By Debbie Gregory.
Last week, Lockheed Martin Corp. officials announced that they have filed a lawsuit against the Pentagon over the U.S. Army’s decision to award a $6.75 billion contract to Oshkosh Corporation.
The contract is to build a replacement for the Humvee combat vehicle.
The Army plans to buy about 55,000 of the multipurpose vehicles for its troops and the Marine Corps through 2040, spending an estimated $30 billion. Oshkosh in August was awarded the initial order for about 17,000 JLTVs, which are more heavily armored than the Humvees they will replace.
“After careful consideration of all options, Lockheed Martin decided to file a complaint with the Court of Federal Claims concerning our Joint Light Tactical Vehicle (JLTV) contract award process,” the company said in an e-mailed statement. “We look forward to working with all parties involved on the next steps.”
A hearing was scheduled for Friday before Judge Charles Lettow. Lettow granted Lockheed’s motion to seal its complaint against the contract award. Lettow also sealed a Lockheed motion for an injunction in the case, but has not yet ruled on that move, court papers show.
The government’s answer is due by February16th.
Oshkosh Vice President John Urias said he believed the court will uphold the Army’s selection.
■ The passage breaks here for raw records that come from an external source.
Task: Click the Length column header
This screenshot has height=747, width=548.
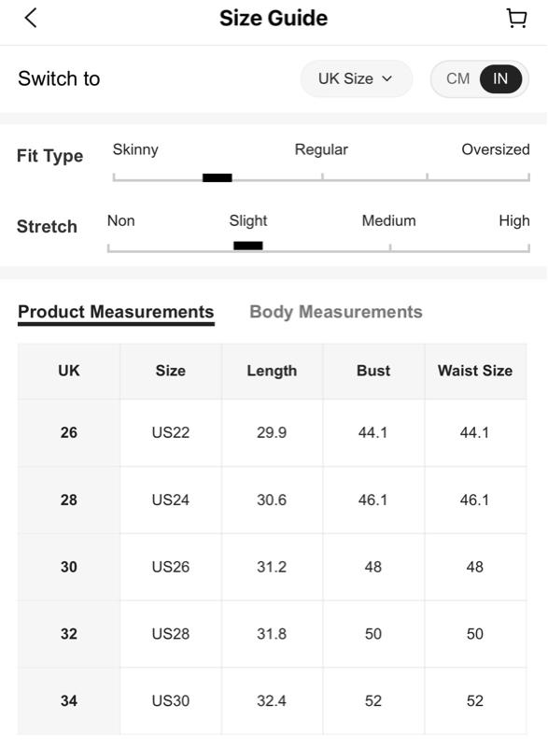Action: (x=272, y=371)
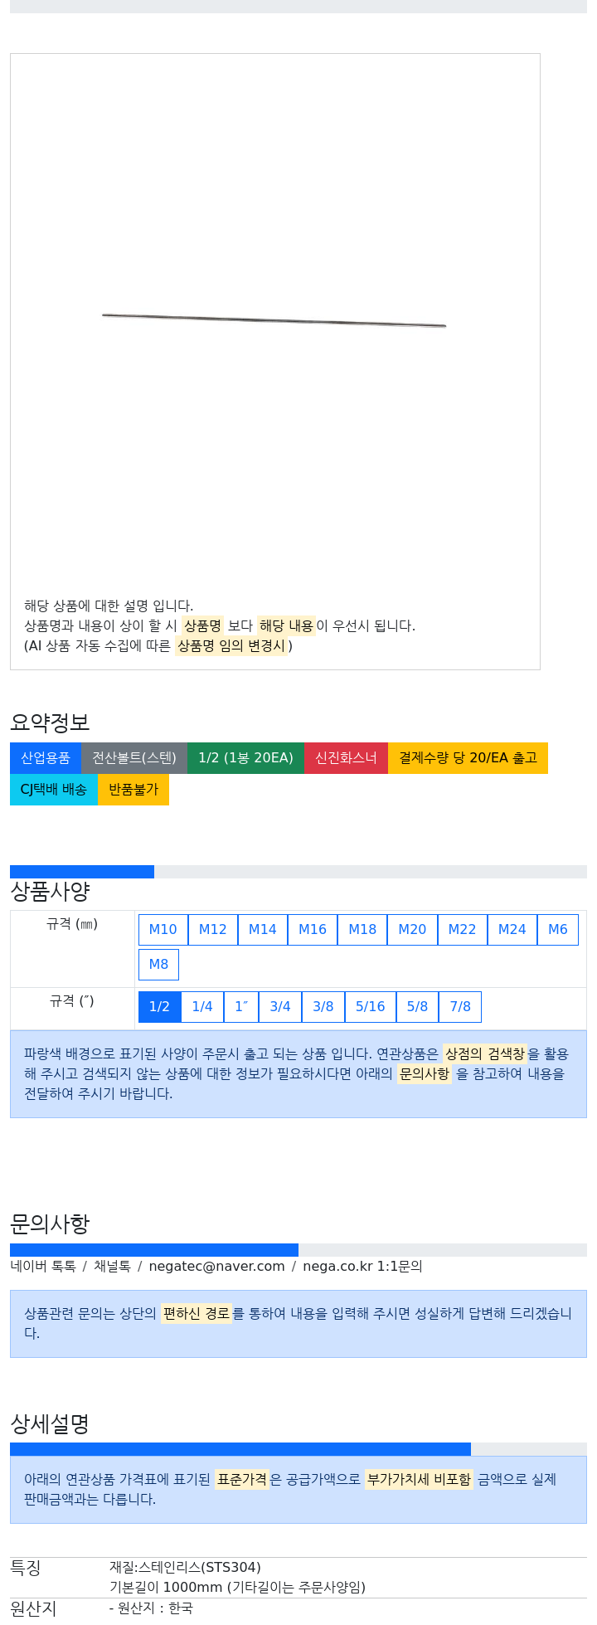Open the product rod image
Viewport: 597px width, 1625px height.
274,320

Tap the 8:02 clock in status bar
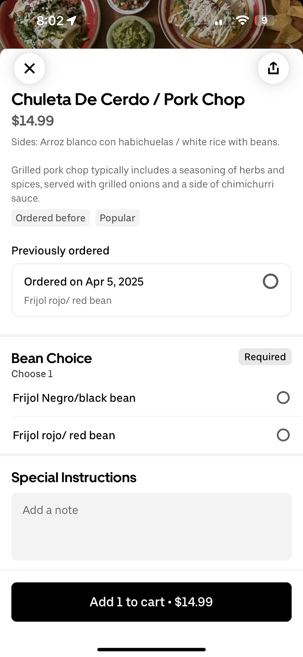click(x=50, y=21)
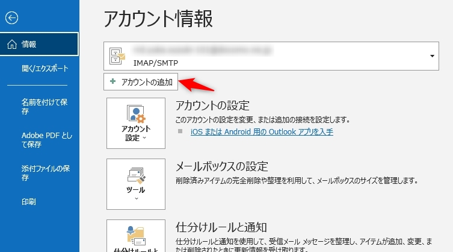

Oshkosh Corporation, based in Oshkosh, WI, was ranked the 48th largest American defense contractor for 2015 by Defense News. Lockheed Martin, based in Bethesda, MD, ranked first.
Urias stated that he had confidence in the Army’s procurement process, which he said included “exhaustive testing and evaluation to ensure our troops get the best vehicle.”
Because Department of Defense spending has been shrinking, competition for military contacts has tightened in recent years. While the number of contract protests filed with the GAO rose 5 percent in 2014 fiscal year, successful protests fell from 17 percent in 13 percent.